By Al Drinkle
One evening this week I was completely spellbound by the beauty of a wine that came my way. It was a mature bottle from a producer whose lofty reputation I had long felt was unjustified, and the experience changed my mind by blowing it. But I've been writing too much about wine lately and would rather share another example of the disarmingly auspicious impact of unexpected profundity.
Last night I witnessed something incredible—or perhaps I should credit the experience to a couple of unrelated things. It was the evening of September's full moon, the gorgeous weather obstinately impervious to the date on the calendar, and we had just enjoyed an al fresco dinner with a delicious bottle of Salamancan Rufete. As dusk chased away the day's balmy splendour, my wife began to settle into the routine of a work night while I, rather spontaneously, decided to walk downtown to see a rock and roll show.

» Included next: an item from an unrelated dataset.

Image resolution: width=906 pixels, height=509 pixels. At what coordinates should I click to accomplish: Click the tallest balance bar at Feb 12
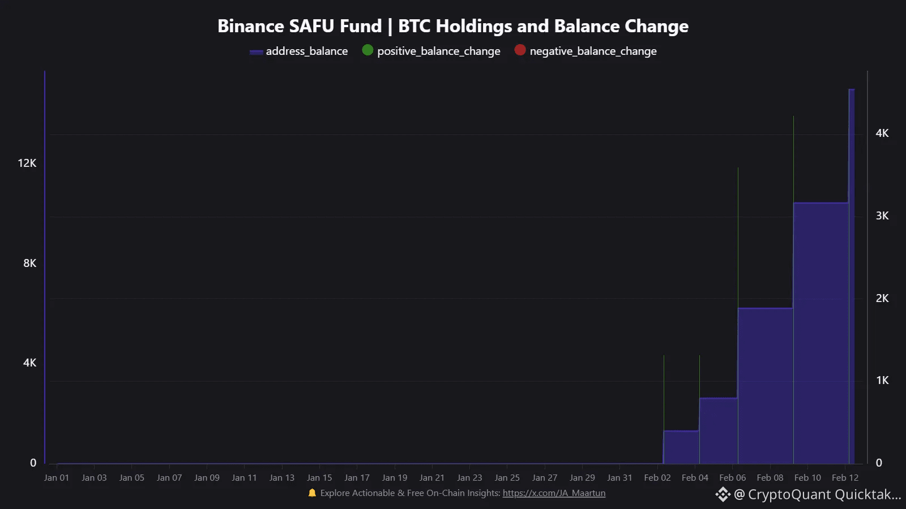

Lighting a jazz cigarette as I traversed through my neighborhood, the delicious darkness incrementally enveloped me with each step. By the time I got to Centre Street Bridge, the full moon was rising sinisterly above the Bow River, mocking the sun as its macabre orange luminescence broke through lingering forest fire smoke. It seemed to signal the end of days, not just this day, especially as wisps of cloud provided the foreboding orb with a momentary moustache, beret and rakish leer, and I stopped to bask in its empowering glow before walking the final stretch to the venue.

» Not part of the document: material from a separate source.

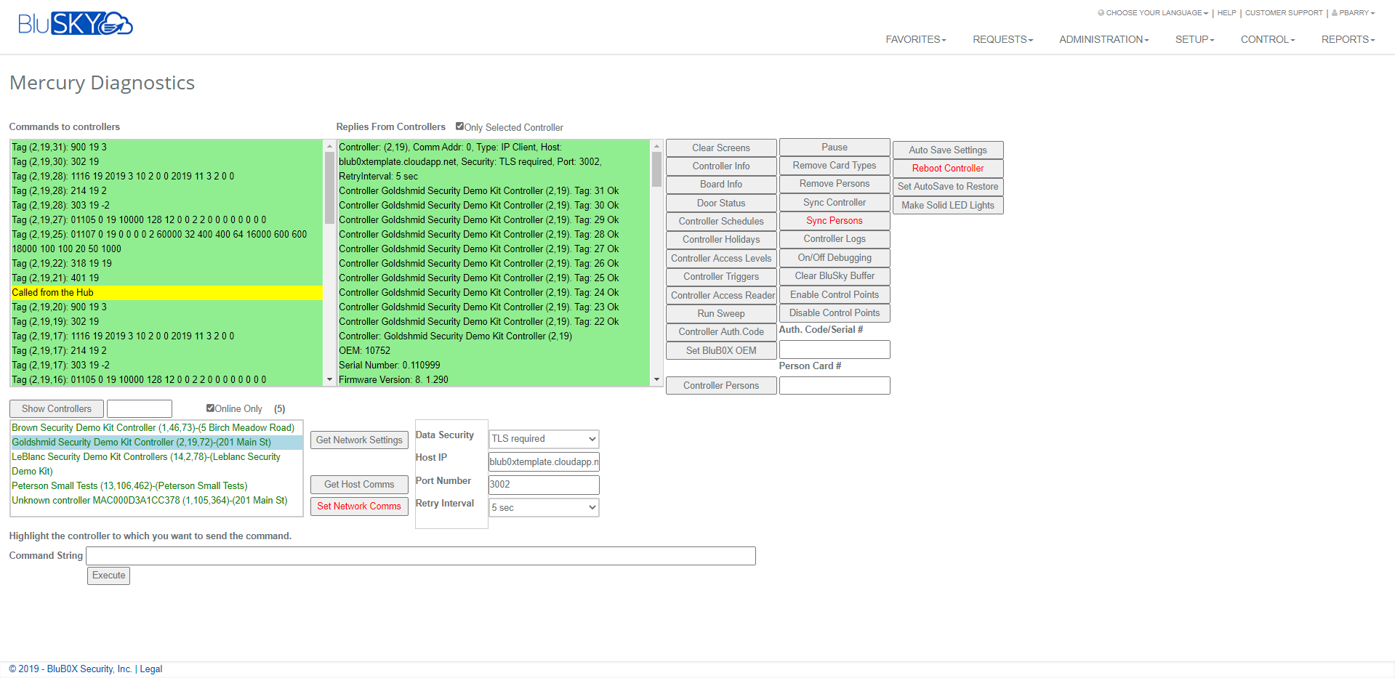Open CUSTOMER SUPPORT link
The height and width of the screenshot is (678, 1395).
pos(1283,12)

I descended into a dark, clamorous basement, greeting friends and acquaintances as a quintet of New Yorkers tuned up their instruments on stage. A general shaggy aesthetic foreshadowed their '60s garage influences, though the bassist looked like the bouncer of a gay bar—at least based on my limited experience—and the organ player could have been a Parisian model. I'd previously checked out their records which I didn't find compelling enough for frequent revisits, but the sound was sufficiently interesting for me to venture out on a lovely September evening. If anybody in the bar anticipated what was about to happen, it certainly wasn't me.
After greeting the small crowd and expressing their gratitude to everyone for coming out on a Sunday night, the band exploded into a set that was so consummately intense, cohesive, mesmeric, and unhinged that I could barely process what was going on. Everyone in the band wielded their instruments as if to communicate that their sole life purpose was to participate in this very performance. They were all adepts in accordance to the standards of their genre, but each played without the ego that besets so many musicians. Instead of showing off, each played for the greater good of the band as a whole and the performance as an event; and seldom have I seen five musicians (or any other number, for that matter) so convincingly play as if they shared one brain. They certainly shared one vision, and one idea of what constitutes a great show.
The band seamlessly alternated between driving, grooving and jangly tempos; extended jams would culminate in taut, orchestrated crescendos; segues between songs were sharp and merciless; and as they bounced and leapt around the stage, they were clearly loving it all as much as the audience—to whom the band was collectively hypnotic like a burning moon. I too was under their spell, and grateful beyond measure for the unhinged rock and roll experience.
I awoke this morning with suspicions already mounting as to whether or not it was even real, quickly committing these details to the page before the memories evaporated like dreams. Had I walked into the bar last night with outsized expectations, I still would have been impressed. As it was, my aloof openmindedness left me benignly haunted by how fulfilling full moons, lunatic art and warm September evenings can be. Perhaps one should approach all situations with modest anticipation at most—to mitigate abject disappointment, sure, but also to keep the mind fertile for blowing.